Tuesday, August 29, 2006

肥満傾向続くアメリカ



アメリカにはTrust for America's Healthと云う団体があり、毎年全米各州の健康の指標をまとめて発表をしている。公共の健康プログラム屁の資金投入を増やそうとしている団体であり、肥満の傾向については手厳しいリポートをまとめている。今月発表になった数字によると31州において肥満度は前年に比べて高まっていると云う。現在超肥満(obese)の人の数は、アメリカ総人口の内、大人が32%、子供が17%にも達していると云う。最悪のミシシッピ州は、超肥満が大人子供平均で29.5%に達している。肥満の基準はアメリカの基準で云う訳だから、日本基準を使ったのならこの数字は40%を超えてしまうことだろう。



ボールダーのあるコロラド州は、肥満係数がアメリカ50州の中では最低の州だ。それでも超肥満の比率は16%を超えている。しかし、スポーツや豆腐のメッカのボールダーに至っては、多分コロラド州の中でも突出して肥満係数が低い地域になっているはずだ。当地に住んでいると気づかないのだが、いざボールダーを離れると、同じコロラドでもアメリカの肥満人口が高いのには驚かされるからだ。

肥満度係数で見ていくと、単に体重が高いと云うだけでなく、その裏に隠された多くの社会問題も発見されてくる。もちろん、教育や社会的地位によって、格差が広がっているのだ。所得が低いことと、教育も低いこととの関連性も出ており、社会的弱者の黒人やネイティブアメリカン、最近ではヒスパニックなどのマイノリティーが肥満が多いと云える。しかも、肥満が多いと云うことは、成人病などの問題比率も高かったり、個人の尊厳と云う意味でも、社会から取り残されていく人も増えていくのだろう。

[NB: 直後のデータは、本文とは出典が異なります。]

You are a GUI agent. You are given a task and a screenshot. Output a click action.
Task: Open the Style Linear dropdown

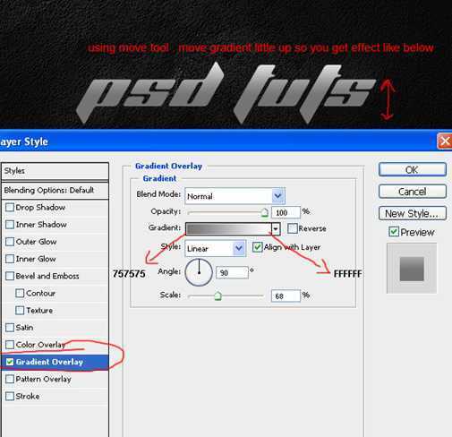tap(216, 248)
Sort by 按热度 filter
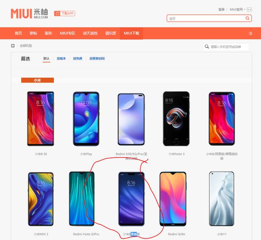 78,59
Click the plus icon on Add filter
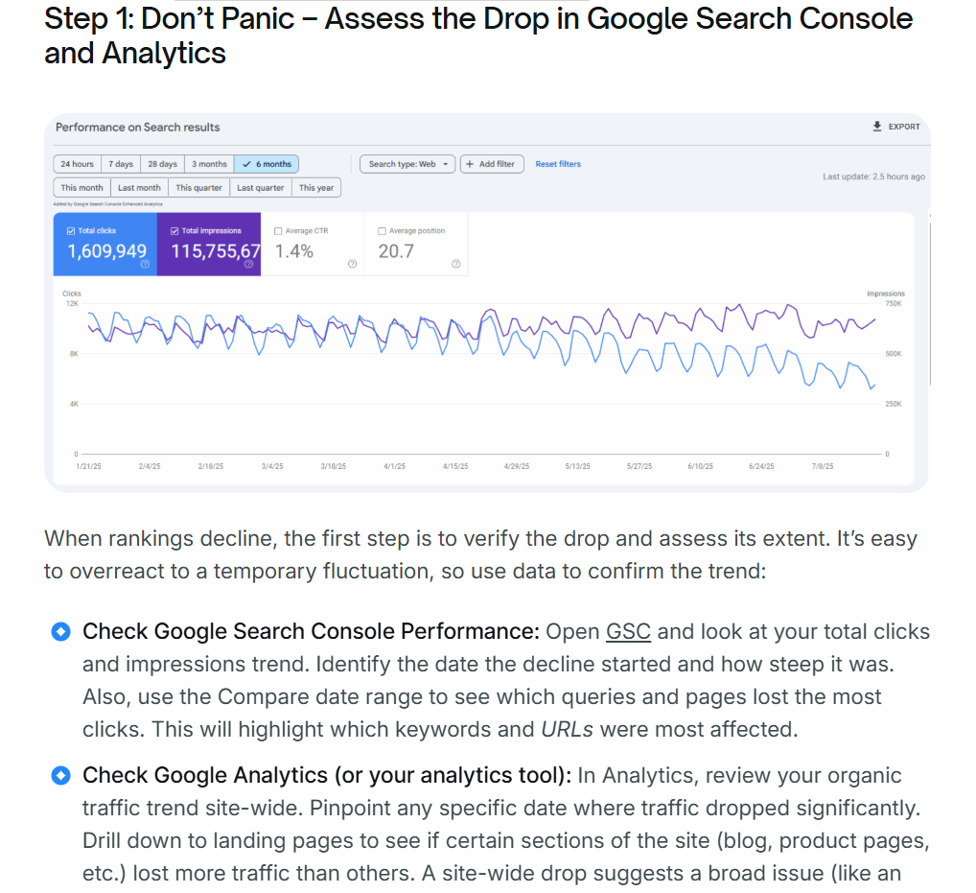 [470, 164]
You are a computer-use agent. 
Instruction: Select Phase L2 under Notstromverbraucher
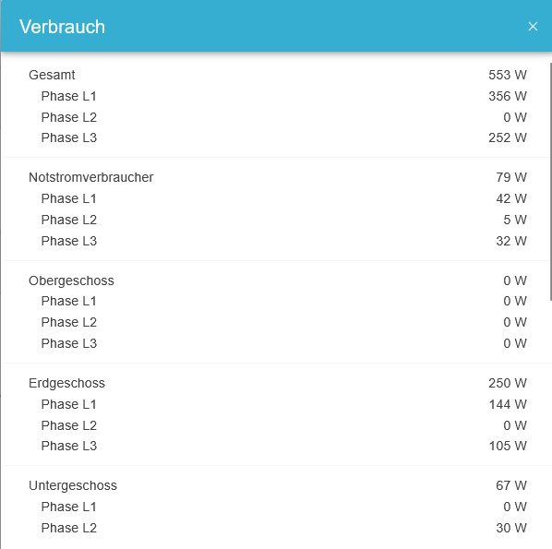click(x=68, y=220)
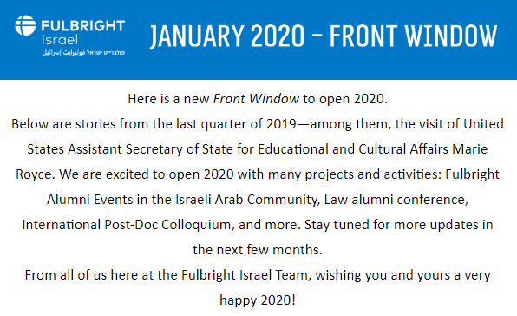Click the word Israel beneath FULBRIGHT
This screenshot has height=316, width=517.
(x=60, y=40)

市町村レベルにおける格差も出てくるなど、ロハス的な生活の発想も、ホールフーズでの買い物などができるのもある程度の社会的な地位や、経済力がないと健康的な生活ができないと云う問題もあろう。豊かなアメリカが、このように社会階層ギャップが高まっていくことは憂慮するべきことだろう。低価格品など中心のウォールマートがオーガニック戦略を展開し始めているのは、素晴らしいことだが、それだけでは済まない感じがする。人々の意識を高めるのには、環境問題のときも然りだが、教育の果たす役割が大きい。その点で、教育でも取り残されていく人々がいるのが、この肥満の進行を食い止める最大のネックになるだろう。

日本でも、徐々にではあるが、肥満の傾向が出てきているようだ。イワシや玄米の生活ではなくなってきているので、食生活の欧米化に伴い、老いも若きも行って欲しくない方向へ行っている感じがする。身体の健康についての意識は、戦後の国際化と、豊かさの到来、そうして核家族化による3世代家族などの激減で、旧世代の知恵が伝わらなくなってきている。少子化による、子供の甘やかしなども、食生活にネガティブなインパクトを与えかねない。ボールダーのロハスを見習うところが多くありそうだ。